Chanyeol éprouvait l'envie désagréable de se terrer au fin fond des bois pour échapper à cette observation minutieuse. Il avait l'impression que chacune de ses pensées était sondée, que l'intimité de son esprit ne lui appartenait plus, entièrement dévoilée, impudique, aux perles glaciales de la reine. La gêne lui enserrait le coeur, et voir la position adoptée par Baekhyun ne contribuait nullement à chasser son embarras, bien au contraire. Son propre malaise était amplifié par l'horreur qu'il éprouvait à la vue épouvantable d'un être libre enchaîné au bon vouloir d'une femme qui ne lui inspirait que malaise et méfiance. Evidemment, il avait conscience de porter un jugement entièrement fondé sur de maigres observations, il n'avait aucune preuve de ce qu'il avançait en fin de compte. Mais étrangement, pour une raison échappant à son esprit en alerte, il avait l'impression qu'il n'avait guère besoin de plus. Un pressentiment pressant, une nausée étourdissante, des sueurs froides, tout lui criait que quelque chose clochait dans les rapports qu'entretenait la reine avec Baekhyun.

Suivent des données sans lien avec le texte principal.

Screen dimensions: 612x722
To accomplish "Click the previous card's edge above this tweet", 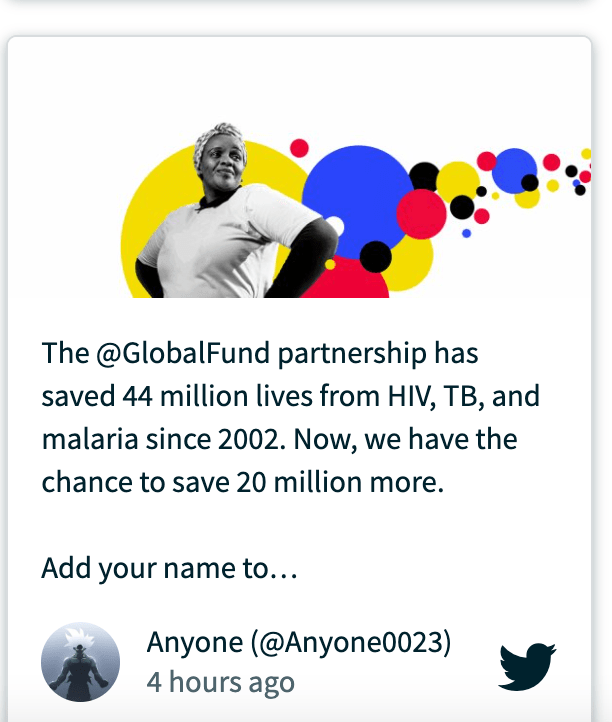I will click(299, 3).
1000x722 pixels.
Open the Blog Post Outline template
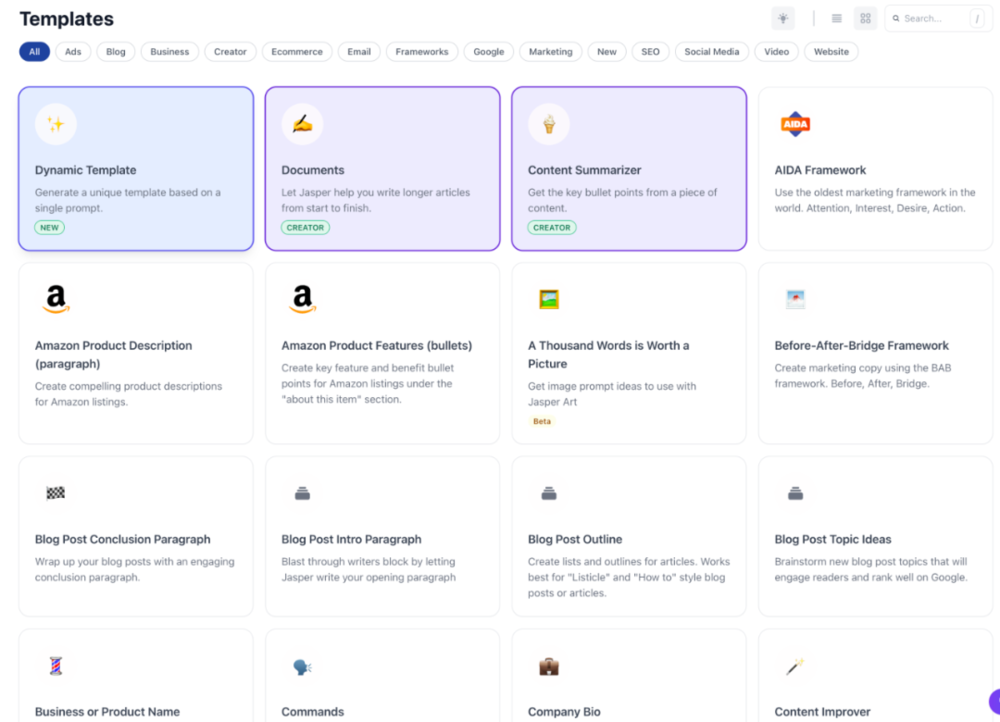click(628, 536)
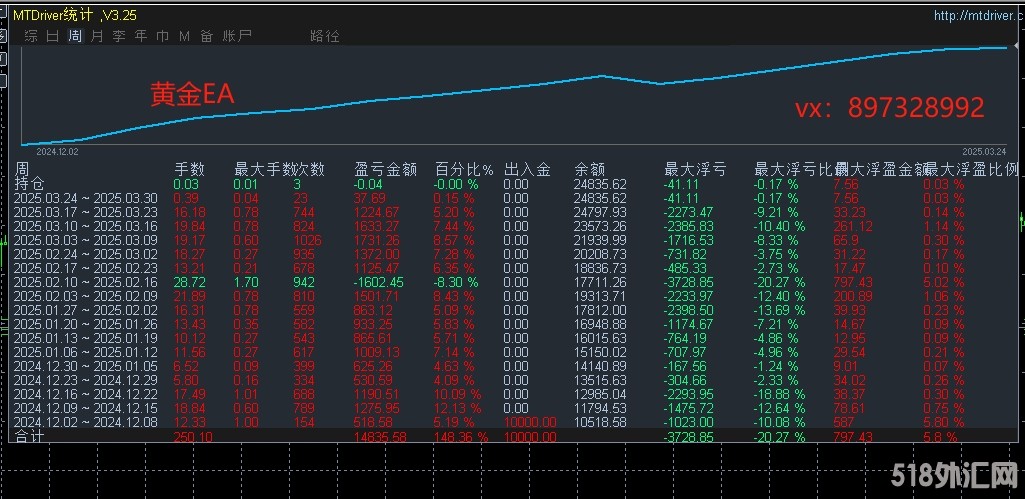Switch to the 账户 (account) tab
This screenshot has height=499, width=1025.
click(237, 36)
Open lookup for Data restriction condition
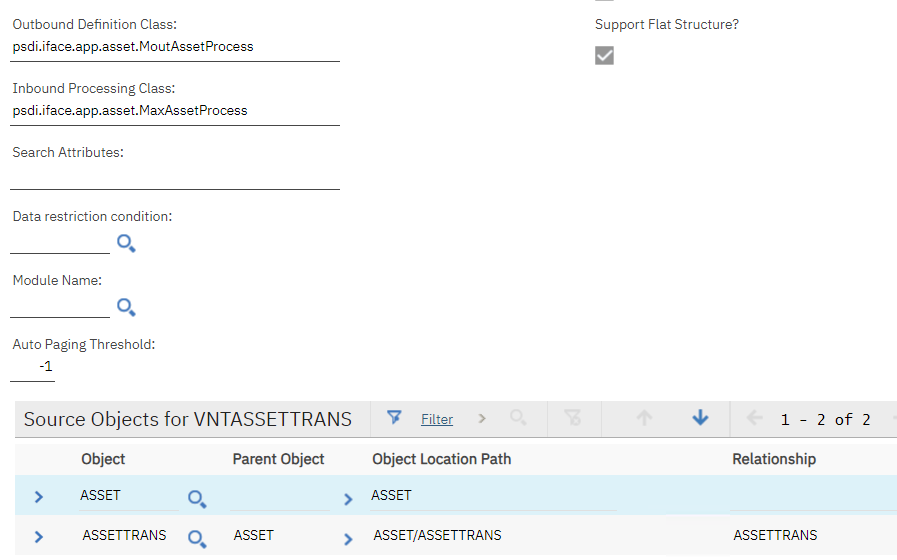Image resolution: width=897 pixels, height=560 pixels. pyautogui.click(x=126, y=243)
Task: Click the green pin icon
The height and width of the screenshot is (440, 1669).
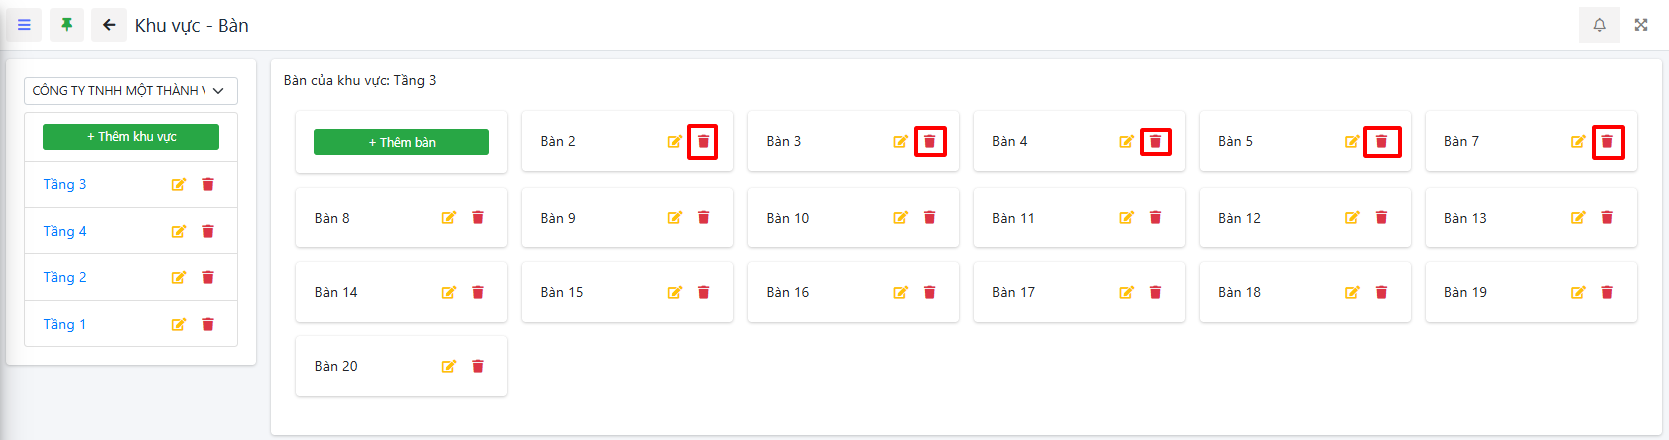Action: click(x=67, y=25)
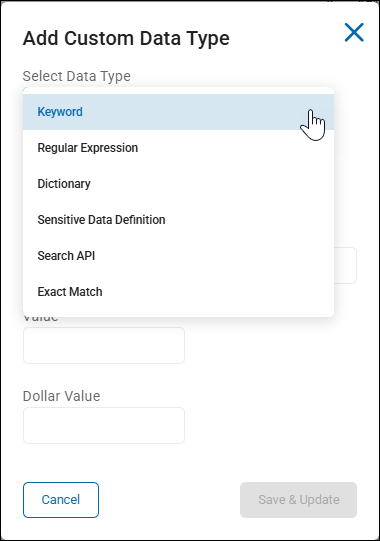Viewport: 380px width, 541px height.
Task: Click the Add Custom Data Type heading
Action: [x=126, y=38]
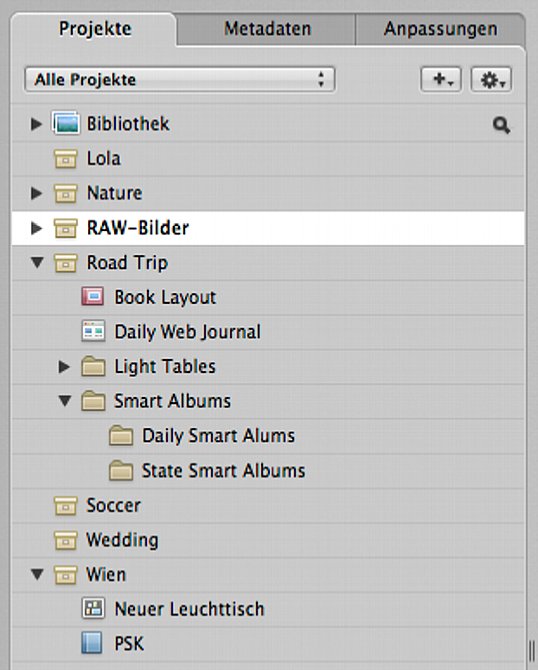
Task: Expand the Nature project
Action: (x=37, y=193)
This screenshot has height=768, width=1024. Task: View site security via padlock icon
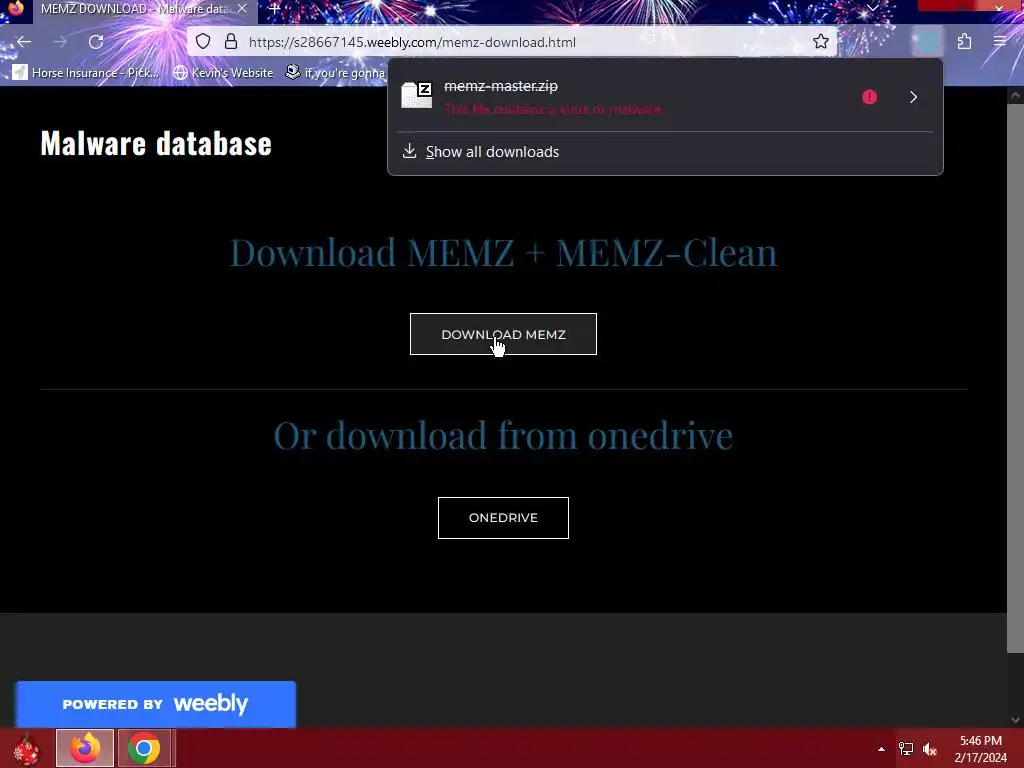point(231,42)
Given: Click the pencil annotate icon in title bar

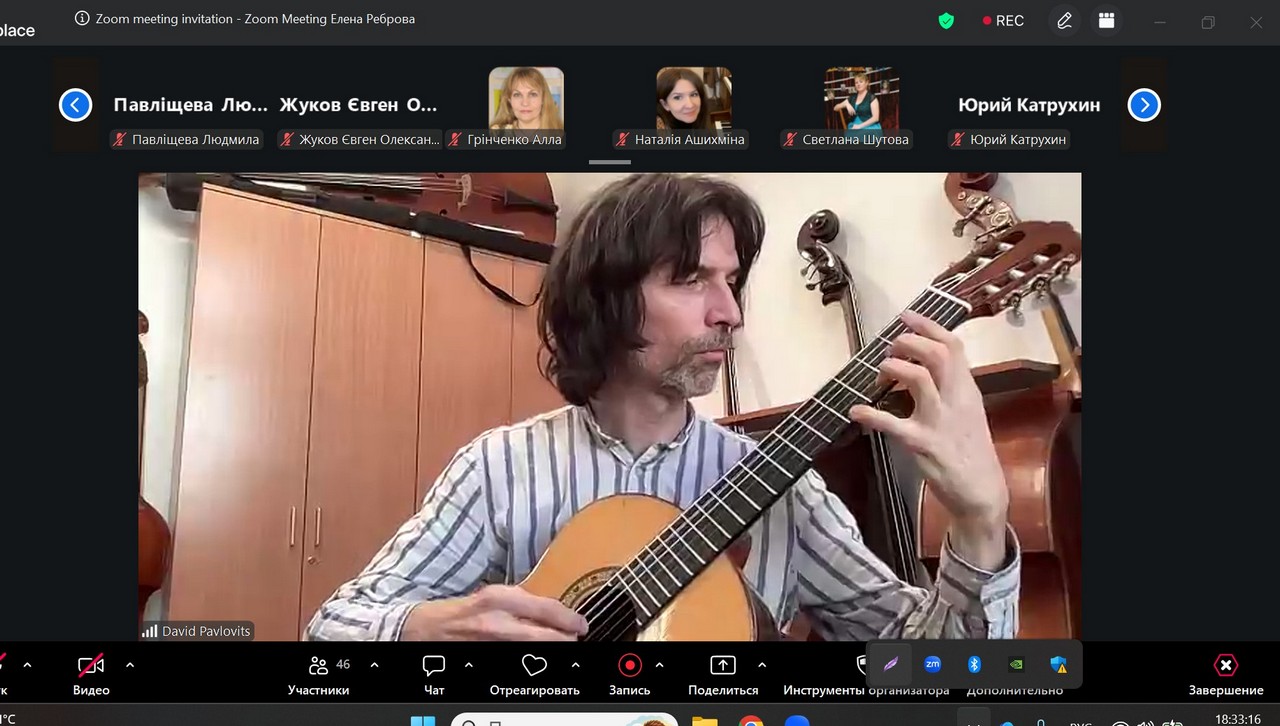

Comment était-il possible que cette fée pétillante et pleine de vie, se réduise à l'état de simple objet décoratif en l'espace d'une fraction de seconde ? Chanyeol avait vu la flamme s'éteindre subitement, cette même lueur surnaturelle qui donnait à Baekhyun un regard si singulier, luisant d'une vivacité chatoyante. Le forgeron éprouvait l'envie indescriptible de se précipiter vers le petit être pour l'éloigner de cette emprise malsaine, la vue de ce faciès figé à la manière d'une statut de marbre était insupportable.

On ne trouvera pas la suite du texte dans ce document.